Rheumatology Flashcards
(247 cards)
What is the definition of Juvenile Idiopathic Arthritis (JIA)?
JIA is arthritis of unknown origin that begins before age 16 and persists for at least 6 weeks, after excluding other causes.
What is the epidemiology of JIA?
Affects 1 in 1,000 children; most common pediatric rheumatic disease; higher prevalence in females, especially oligoarticular type.
What are the ILAR subtypes of JIA?
Systemic JIA, Oligoarticular JIA, Polyarticular JIA (RF-positive), Polyarticular JIA (RF-negative), Psoriatic arthritis, Enthesitis-related arthritis, Undifferentiated arthritis.
Describe the key features of systemic JIA.
Daily spiking fever, evanescent rash, arthritis, hepatosplenomegaly, serositis, lymphadenopathy.
What distinguishes oligoarticular JIA?
Affects ≤4 joints in the first 6 months; often knees and ankles; may progress to extended oligoarthritis.
What complications are associated with oligoarticular JIA?
Chronic anterior uveitis (especially in ANA-positive females), joint contractures, leg-length discrepancy.
What is polyarticular JIA, and how is it subclassified?
Involves ≥5 joints in the first 6 months. Subtypes: RF-positive (resembles adult RA), RF-negative (less aggressive, better prognosis).
What is Enthesitis-Related Arthritis (ERA)?
Seen in older boys; involves lower limb joints and entheses; associated with HLA-B27; may progress to ankylosing spondylitis.
What is psoriatic arthritis in JIA?
Arthritis associated with psoriasis, dactylitis, nail pitting, or family history of psoriasis.
What are the laboratory findings in JIA?
Elevated ESR/CRP, anemia of chronic disease, thrombocytosis, ANA (especially in oligoarticular), RF (in polyarticular), anti-CCP (may be positive in RF+).
How is uveitis screened in JIA?
Regular slit-lamp exams every 3–12 months, depending on subtype, age, ANA status, and disease duration.
What is the first-line treatment of mild JIA?
NSAIDs (naproxen, ibuprofen); intra-articular corticosteroids in oligoarticular disease.
What are indications for starting DMARDs in JIA?
Polyarticular/systemic types, inadequate response to NSAIDs/steroids, high disease activity or risk of joint damage.
What is the role of methotrexate in JIA?
First-line DMARD for moderate-to-severe disease; effective for joint and eye involvement; given weekly, usually subcutaneously.
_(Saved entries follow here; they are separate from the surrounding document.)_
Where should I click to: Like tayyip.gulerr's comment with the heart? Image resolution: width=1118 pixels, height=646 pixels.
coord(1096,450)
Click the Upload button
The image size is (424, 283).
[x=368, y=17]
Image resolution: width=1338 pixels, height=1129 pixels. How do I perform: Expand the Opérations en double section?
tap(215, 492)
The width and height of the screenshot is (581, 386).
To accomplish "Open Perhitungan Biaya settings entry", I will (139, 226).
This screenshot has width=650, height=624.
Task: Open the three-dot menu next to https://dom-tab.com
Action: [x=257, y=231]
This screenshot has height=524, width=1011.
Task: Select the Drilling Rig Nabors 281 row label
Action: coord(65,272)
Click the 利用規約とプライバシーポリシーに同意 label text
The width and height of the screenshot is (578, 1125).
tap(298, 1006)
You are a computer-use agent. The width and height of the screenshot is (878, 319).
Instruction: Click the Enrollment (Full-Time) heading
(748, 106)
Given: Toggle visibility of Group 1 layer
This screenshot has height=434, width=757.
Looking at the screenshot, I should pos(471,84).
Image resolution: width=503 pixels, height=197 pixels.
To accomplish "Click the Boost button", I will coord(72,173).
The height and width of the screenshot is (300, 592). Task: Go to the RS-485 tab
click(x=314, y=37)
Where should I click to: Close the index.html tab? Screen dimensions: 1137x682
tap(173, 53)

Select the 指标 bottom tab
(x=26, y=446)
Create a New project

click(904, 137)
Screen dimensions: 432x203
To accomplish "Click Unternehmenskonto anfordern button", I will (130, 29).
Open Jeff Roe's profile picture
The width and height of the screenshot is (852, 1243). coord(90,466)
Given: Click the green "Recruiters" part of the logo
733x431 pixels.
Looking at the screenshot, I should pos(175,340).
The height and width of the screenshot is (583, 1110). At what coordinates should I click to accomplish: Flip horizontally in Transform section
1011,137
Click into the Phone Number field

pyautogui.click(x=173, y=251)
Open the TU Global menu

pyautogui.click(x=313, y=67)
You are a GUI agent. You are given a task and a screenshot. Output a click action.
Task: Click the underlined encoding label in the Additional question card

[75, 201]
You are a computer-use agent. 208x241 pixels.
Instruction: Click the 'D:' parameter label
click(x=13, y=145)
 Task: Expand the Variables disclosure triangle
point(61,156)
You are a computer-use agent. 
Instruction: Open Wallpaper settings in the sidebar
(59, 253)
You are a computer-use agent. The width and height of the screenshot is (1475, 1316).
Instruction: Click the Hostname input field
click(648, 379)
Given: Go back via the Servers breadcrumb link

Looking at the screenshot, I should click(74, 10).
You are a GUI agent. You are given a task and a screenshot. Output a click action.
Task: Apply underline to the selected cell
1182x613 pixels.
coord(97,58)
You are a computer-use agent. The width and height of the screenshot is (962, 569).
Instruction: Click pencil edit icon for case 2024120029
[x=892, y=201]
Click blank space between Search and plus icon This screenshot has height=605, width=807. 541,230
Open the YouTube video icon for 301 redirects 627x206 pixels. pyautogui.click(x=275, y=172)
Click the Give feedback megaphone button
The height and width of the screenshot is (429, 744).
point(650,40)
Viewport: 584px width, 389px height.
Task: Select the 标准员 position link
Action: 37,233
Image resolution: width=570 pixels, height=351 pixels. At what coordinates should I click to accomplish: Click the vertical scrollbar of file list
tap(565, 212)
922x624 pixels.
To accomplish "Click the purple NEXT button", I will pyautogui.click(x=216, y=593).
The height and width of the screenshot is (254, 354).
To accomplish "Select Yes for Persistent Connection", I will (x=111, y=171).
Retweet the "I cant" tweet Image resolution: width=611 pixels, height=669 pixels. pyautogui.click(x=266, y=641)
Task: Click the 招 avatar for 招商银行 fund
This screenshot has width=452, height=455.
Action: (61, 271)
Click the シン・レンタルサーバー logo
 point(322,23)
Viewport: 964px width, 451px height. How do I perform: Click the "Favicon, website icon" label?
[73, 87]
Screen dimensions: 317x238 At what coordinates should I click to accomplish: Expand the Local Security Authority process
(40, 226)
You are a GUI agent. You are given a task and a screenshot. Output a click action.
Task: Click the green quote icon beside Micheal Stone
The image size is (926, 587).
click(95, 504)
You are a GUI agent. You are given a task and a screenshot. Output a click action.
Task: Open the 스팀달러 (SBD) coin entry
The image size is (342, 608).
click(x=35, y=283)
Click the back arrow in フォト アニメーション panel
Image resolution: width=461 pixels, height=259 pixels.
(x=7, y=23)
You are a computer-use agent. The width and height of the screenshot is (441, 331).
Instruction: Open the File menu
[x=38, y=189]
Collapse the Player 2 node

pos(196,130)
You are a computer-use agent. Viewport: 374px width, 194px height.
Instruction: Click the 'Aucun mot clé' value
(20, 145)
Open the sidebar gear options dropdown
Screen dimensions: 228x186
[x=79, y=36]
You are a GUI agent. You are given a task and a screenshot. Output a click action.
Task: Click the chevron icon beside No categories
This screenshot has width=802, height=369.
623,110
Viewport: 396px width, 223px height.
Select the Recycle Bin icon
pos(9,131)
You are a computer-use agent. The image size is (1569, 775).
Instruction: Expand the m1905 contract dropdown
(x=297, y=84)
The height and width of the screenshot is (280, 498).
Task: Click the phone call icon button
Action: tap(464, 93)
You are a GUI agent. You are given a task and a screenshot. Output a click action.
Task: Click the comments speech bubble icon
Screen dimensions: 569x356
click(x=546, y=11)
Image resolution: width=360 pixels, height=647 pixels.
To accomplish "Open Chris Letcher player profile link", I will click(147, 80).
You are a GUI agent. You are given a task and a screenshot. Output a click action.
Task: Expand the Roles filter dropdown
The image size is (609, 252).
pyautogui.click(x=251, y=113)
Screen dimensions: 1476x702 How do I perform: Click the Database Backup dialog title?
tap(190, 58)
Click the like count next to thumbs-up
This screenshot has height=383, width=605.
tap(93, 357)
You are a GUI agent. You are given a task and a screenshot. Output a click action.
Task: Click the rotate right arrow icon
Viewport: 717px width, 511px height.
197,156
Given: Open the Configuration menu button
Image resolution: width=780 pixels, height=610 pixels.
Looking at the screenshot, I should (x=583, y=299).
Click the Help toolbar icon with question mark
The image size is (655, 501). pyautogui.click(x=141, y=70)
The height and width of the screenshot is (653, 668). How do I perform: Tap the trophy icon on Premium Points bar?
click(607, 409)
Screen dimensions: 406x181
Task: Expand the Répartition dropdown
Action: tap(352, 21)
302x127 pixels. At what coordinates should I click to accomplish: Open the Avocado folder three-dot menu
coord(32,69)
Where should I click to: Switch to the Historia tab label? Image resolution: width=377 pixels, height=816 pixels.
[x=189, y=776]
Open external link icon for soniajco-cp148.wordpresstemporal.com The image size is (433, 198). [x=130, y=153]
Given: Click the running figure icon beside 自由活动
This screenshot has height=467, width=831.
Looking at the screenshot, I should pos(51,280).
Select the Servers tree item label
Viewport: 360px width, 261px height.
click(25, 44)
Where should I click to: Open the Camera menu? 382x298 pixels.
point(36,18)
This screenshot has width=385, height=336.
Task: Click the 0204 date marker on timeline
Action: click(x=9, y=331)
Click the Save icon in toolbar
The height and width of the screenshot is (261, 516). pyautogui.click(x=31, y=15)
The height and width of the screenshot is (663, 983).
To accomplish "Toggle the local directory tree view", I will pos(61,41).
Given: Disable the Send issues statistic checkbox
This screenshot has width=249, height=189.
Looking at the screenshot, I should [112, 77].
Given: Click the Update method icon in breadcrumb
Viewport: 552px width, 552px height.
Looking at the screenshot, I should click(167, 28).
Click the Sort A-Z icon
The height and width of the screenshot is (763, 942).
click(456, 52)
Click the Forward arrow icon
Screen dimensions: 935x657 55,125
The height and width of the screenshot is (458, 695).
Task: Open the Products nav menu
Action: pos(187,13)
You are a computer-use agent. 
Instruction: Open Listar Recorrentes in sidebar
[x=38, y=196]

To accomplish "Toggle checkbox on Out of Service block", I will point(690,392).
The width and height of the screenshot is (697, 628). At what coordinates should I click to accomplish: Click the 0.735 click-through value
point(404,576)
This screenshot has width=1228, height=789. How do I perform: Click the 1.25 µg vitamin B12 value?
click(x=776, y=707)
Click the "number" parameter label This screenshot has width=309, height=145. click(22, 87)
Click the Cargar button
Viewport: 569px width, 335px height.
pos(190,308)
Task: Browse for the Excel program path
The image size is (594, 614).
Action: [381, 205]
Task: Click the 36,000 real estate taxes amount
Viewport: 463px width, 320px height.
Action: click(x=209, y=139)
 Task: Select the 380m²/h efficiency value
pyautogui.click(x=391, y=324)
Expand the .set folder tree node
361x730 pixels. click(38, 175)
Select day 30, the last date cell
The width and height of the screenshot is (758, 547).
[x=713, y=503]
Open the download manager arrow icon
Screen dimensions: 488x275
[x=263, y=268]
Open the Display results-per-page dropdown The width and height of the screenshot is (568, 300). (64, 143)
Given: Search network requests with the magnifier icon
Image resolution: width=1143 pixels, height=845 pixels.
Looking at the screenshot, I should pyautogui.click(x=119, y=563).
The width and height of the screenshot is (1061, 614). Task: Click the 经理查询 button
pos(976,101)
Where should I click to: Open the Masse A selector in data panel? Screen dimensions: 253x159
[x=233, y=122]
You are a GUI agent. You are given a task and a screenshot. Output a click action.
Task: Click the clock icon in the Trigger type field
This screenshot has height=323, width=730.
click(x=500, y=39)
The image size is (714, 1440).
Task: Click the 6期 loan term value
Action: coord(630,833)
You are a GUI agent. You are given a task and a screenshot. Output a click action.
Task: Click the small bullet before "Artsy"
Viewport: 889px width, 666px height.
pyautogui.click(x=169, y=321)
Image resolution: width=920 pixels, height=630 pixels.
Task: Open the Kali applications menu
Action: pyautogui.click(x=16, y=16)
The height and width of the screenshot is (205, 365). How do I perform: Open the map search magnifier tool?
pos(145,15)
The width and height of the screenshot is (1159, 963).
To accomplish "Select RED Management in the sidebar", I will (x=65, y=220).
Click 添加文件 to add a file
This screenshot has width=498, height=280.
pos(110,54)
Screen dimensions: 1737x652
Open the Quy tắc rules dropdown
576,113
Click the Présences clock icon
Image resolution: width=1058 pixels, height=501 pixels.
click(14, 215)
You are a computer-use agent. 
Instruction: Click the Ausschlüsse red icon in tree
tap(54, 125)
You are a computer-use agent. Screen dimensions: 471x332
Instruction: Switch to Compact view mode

What biologics are used in JIA?
Anti-TNF (etanercept, adalimumab), IL-1 inhibitors (anakinra), IL-6 inhibitors (tocilizumab), abatacept, rituximab for refractory cases.
What is Macrophage Activation Syndrome (MAS)?
Life-threatening complication of systemic JIA marked by fever, cytopenias, elevated ferritin, liver dysfunction, and coagulopathy.
How is MAS managed?
High-dose IV corticosteroids, cyclosporine, anakinra; supportive ICU care for organ dysfunction.
What imaging studies are used in JIA?
Radiographs (joint space narrowing, erosions), MRI (synovitis, bone marrow edema), ultrasound (effusion, synovial hypertrophy).
What are poor prognostic factors in JIA?
Polyarticular/systemic subtype, RF/anti-CCP positivity, early erosions, persistent active disease, hip/cervical spine involvement.
What are non-pharmacologic treatments for JIA?
Physical/occupational therapy, exercise, nutritional support, psychosocial support, school accommodations.
What is Systemic Lupus Erythematosus (SLE)?
SLE is a chronic autoimmune disease characterized by the production of autoantibodies and multi-system involvement.
What is the typical age of onset for pediatric SLE?
Most commonly presents in adolescents, especially females aged 12–16 years.
What are common initial symptoms of SLE in children?
Fever, fatigue, arthralgia, malar rash, photosensitivity, and weight loss.
What are the 2019 EULAR/ACR criteria for SLE classification?
Positive ANA ≥1:80 plus additive weighted criteria from 7 domains with a total score ≥10.